Source data:
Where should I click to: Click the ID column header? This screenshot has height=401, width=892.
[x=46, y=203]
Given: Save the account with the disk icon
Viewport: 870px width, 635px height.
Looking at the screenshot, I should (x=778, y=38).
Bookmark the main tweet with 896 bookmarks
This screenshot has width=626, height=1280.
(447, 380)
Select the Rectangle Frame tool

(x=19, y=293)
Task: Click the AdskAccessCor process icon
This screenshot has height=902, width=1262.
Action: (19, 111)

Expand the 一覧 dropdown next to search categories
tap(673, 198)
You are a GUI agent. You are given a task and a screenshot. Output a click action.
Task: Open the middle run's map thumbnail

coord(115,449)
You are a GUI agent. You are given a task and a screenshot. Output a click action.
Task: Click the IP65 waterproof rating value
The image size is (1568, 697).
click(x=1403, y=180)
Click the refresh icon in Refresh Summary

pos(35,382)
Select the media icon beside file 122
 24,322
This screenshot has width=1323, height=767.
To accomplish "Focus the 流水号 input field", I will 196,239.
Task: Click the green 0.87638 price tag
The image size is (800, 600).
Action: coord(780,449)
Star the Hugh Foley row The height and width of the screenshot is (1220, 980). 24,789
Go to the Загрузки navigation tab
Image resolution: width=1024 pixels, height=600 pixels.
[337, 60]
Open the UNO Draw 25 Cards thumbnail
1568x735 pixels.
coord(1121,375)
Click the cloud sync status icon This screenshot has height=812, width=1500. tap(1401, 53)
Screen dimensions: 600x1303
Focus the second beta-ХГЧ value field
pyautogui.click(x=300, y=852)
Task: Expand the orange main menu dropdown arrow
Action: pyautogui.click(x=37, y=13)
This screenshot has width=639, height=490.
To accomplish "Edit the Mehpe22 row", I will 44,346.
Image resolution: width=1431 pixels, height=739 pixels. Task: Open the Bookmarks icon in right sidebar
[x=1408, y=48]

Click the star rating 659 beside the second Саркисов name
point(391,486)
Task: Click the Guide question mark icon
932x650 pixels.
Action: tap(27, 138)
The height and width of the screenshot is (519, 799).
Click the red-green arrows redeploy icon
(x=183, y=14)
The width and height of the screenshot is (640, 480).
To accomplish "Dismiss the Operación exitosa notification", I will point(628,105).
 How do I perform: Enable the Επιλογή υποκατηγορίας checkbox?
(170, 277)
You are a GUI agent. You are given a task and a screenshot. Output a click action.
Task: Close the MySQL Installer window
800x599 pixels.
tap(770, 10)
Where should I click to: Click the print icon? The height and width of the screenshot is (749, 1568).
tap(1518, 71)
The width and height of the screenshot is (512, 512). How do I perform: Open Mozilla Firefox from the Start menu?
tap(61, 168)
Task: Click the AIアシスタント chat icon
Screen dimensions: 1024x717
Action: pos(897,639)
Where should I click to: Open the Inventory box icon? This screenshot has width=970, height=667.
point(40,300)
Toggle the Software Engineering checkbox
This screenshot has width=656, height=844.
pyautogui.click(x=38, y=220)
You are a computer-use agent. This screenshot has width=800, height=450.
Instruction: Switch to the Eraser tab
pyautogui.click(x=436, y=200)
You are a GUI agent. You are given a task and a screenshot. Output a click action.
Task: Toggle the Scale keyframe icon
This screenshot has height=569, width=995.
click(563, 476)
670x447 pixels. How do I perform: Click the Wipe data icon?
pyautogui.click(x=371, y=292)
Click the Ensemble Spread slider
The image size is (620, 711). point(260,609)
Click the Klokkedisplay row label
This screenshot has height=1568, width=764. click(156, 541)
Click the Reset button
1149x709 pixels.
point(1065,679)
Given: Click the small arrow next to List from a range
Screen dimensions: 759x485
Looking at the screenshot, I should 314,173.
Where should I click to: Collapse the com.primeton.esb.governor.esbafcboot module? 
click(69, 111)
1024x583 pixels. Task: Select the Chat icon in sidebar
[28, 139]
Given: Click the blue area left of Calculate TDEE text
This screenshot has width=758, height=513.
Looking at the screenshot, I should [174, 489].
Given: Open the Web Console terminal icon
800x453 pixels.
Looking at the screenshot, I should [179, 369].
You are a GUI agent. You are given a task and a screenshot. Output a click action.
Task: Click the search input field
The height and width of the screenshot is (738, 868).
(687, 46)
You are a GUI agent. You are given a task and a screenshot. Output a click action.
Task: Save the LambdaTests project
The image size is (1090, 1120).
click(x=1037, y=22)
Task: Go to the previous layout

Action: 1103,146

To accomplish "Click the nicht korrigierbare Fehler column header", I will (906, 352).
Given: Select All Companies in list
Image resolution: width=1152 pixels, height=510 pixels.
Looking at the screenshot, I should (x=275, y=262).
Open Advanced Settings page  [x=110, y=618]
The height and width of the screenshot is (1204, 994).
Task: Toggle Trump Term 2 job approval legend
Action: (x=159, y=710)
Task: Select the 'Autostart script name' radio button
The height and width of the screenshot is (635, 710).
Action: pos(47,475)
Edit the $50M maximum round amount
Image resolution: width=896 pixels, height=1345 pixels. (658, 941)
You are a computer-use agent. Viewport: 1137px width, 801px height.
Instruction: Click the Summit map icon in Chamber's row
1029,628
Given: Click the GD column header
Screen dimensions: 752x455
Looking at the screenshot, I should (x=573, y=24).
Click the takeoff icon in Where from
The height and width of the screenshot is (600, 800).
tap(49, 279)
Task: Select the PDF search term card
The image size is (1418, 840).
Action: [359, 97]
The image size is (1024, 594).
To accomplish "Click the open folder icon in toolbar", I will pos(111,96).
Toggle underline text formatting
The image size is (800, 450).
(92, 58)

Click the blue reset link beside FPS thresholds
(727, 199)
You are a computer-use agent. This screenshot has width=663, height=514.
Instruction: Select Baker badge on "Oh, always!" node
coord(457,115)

What is needed: Please print the material above exactly as it appears, from its first line through the line containing "Bookmark the main tweet with 896 bookmarks", inclusive, and stop there.

Exercise output:
Where should I click to: Click the ID column header? This screenshot has height=401, width=892.
[x=46, y=203]
Given: Save the account with the disk icon
Viewport: 870px width, 635px height.
Looking at the screenshot, I should (x=778, y=38).
Bookmark the main tweet with 896 bookmarks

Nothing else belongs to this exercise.